Aim of the task >>
Pictures aside, the output must consist of the lines from the one containing "Given: Go back using the wizard's left arrow" through the end of the data, reproduced exactly.

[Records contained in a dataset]
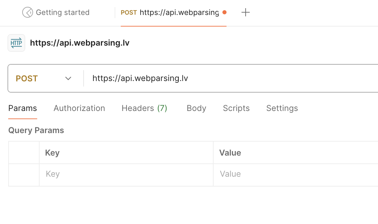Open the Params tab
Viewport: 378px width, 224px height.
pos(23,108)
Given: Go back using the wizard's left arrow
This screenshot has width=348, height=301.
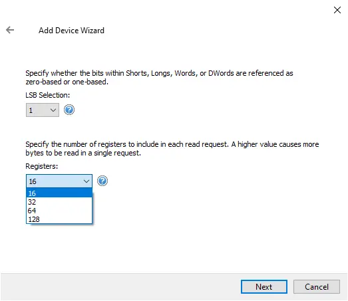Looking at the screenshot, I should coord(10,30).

Output of the task >>
Given: Go back using the wizard's left arrow
This screenshot has width=348, height=301.
Looking at the screenshot, I should coord(10,30).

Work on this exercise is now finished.